To find the relationship between two columns of the iris dataset, I am performing kruskal.test and p.value shows a meaningful relationship between these two columns.

data(iris)
kruskal.test(iris$Petal.Length, iris$Sepal.Width)

Here are the results:

    Kruskal-Wallis rank sum test

data:  iris$Petal.Length and iris$Sepal.Width
Kruskal-Wallis chi-squared = 41.827, df = 22, p-value = 0.00656

The Scatter plot also shows some sort of relationship.

plot(iris$Petal.Length, iris$Petal.Width)

enter image description here

To find the meaningful boundaries of these two variables, I ran pairwise.wilcox.test test, but for this test to work, one of the variables needs to be categorical. If I pass both continuous variables to it, then the results are not as expected.

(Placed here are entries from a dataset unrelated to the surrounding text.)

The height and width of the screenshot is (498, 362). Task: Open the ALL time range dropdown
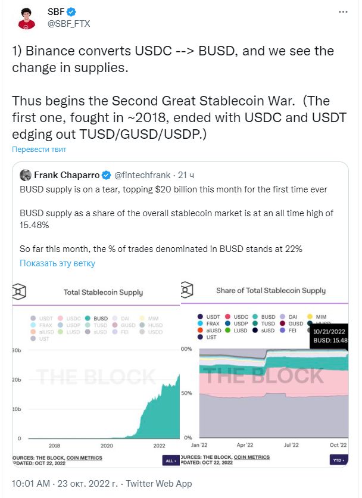pos(171,460)
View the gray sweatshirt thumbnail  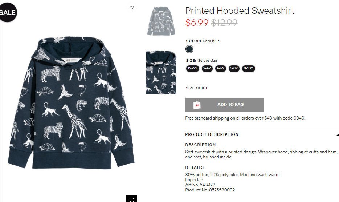(x=161, y=21)
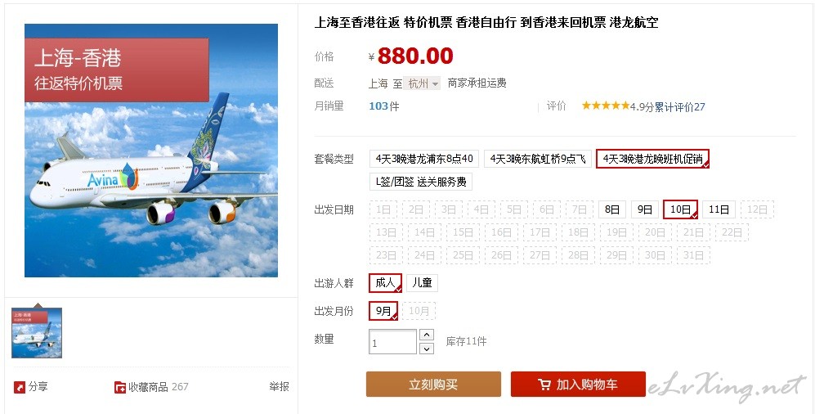Click the five-star rating icons
The height and width of the screenshot is (414, 815).
(606, 106)
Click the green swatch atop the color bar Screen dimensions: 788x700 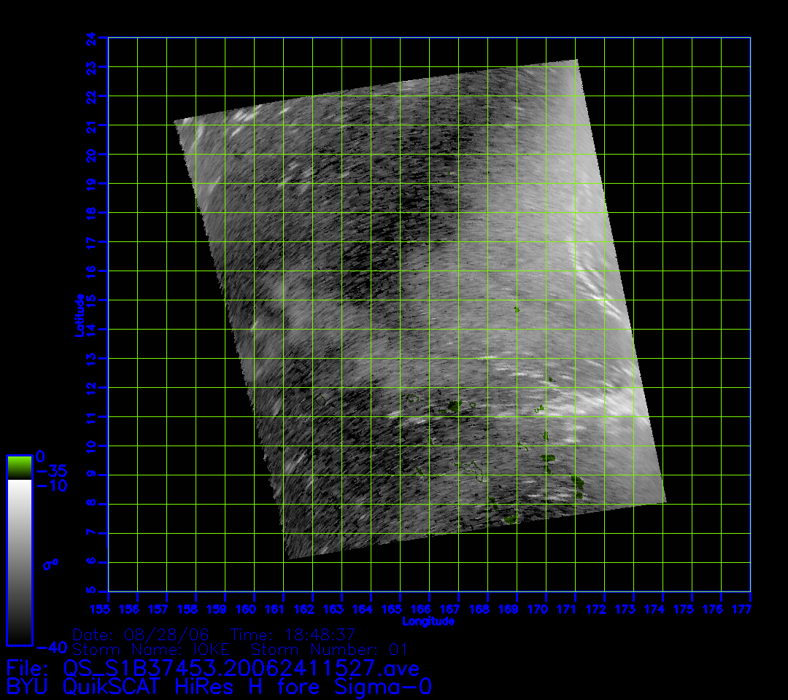pos(19,467)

pairwise.wilcox.test(x = iris$Petal.Length, g = iris$Petal.Width, p.adjust.method = "BH")

As an output, I need a clear cut point where these two variables have some sort of relationship and where this relationship ends (As shown through the red line in the attached image above)

I am not sure if there is any statistical test or another programming technique to find these boundaries.

e.g. manually I can do something like this to mark boundaries –

setDT(iris)[, relationship := ifelse(Petal.Length > 3 & Sepal.Width < 3.5, 1, 0)]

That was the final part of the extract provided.